EDA² | ISEDA 2025 | Technical Session

Advanced Test Methodologies and DFT Techniquesn

Session Chair: Huawei Li, Institute of Computing Technology, Chinese Academy of Sciences

Abstract: Safety-critical systems in automotive, air or space applications integrate the infrastructure for deterministic logic built-in self-test (DLBIST) to be used in the field periodically and at power-on and power-off. The BIST has to be effective for any admissible instance subject to process variations and under any admissible condition due to voltage and temperature fluctuations. This contribution discusses DLBIST solutions which optimize fault coverage, test storage requirements and test application times simultaneously.

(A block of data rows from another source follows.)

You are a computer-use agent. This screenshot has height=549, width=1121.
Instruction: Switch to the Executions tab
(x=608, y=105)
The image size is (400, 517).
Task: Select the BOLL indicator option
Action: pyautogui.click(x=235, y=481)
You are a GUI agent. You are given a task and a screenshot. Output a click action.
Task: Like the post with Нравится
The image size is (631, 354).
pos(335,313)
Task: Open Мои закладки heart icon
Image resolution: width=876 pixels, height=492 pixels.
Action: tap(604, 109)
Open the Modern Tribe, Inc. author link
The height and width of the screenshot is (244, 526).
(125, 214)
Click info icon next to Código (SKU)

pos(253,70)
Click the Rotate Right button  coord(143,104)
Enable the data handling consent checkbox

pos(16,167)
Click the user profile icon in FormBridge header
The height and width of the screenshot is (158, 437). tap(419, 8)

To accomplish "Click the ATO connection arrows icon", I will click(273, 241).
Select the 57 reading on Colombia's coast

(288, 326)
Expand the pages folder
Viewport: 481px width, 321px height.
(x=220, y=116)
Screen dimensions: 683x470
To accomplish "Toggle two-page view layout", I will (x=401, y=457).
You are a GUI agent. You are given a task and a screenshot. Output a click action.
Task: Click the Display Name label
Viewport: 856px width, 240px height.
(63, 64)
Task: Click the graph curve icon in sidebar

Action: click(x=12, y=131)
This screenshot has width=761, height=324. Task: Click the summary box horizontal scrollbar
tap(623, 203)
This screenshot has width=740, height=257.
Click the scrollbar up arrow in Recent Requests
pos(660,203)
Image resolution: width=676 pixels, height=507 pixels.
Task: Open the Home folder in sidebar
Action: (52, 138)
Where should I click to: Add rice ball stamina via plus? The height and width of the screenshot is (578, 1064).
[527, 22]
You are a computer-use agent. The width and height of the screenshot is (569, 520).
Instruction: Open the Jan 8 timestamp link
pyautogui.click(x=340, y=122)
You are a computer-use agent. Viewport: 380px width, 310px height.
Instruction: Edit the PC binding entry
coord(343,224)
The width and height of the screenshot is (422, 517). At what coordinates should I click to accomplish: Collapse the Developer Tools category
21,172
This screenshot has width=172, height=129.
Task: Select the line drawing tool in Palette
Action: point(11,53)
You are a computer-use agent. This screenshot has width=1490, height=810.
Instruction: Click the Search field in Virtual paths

Abstract: Modern integrated circuit (IC) development faces increasing demands for test coverage, cost efficiency, and reduced turnaround time, particularly with the shift to nanometer technology nodes and heterogeneous 3D integration. To address these challenges, we propose DFTS, a holistic Design-for-Test (DFT) methodology for scan design, consisting of five key components: netlist parsing, module uniquify operations, minimal MUX-based repairs of design rule checking (DRC) violations, balanced scanchain construction, and clean circuit dumping for automatic test pattern generation (ATPG) or fault simulation. DFTS employs hierarchical parsing to capture clock, set, and reset domains accurately while minimizing redundant module definitions through unique operations. A selective DRC-violation repair mechanism efficiently inserts MUXes only where necessary, avoiding overfixing in constant-gated or properly configured paths. Additionally, a multi-domain scan-chain balancing algorithm evenly distributes scan cells across clock domains; switching activities were shared over several clock domains, reducing shift cycles. Experiments on CPU-like netlists demonstrated significant reductions in unnecessary MUX insertions and a runtime speedup of 3×–43× compared to a leading commercial DFT solution. These results highlight the scalability and competitiveness of the proposed methodology, making it a robust solution for addressing DFT challenges in scan design of modern IC designs.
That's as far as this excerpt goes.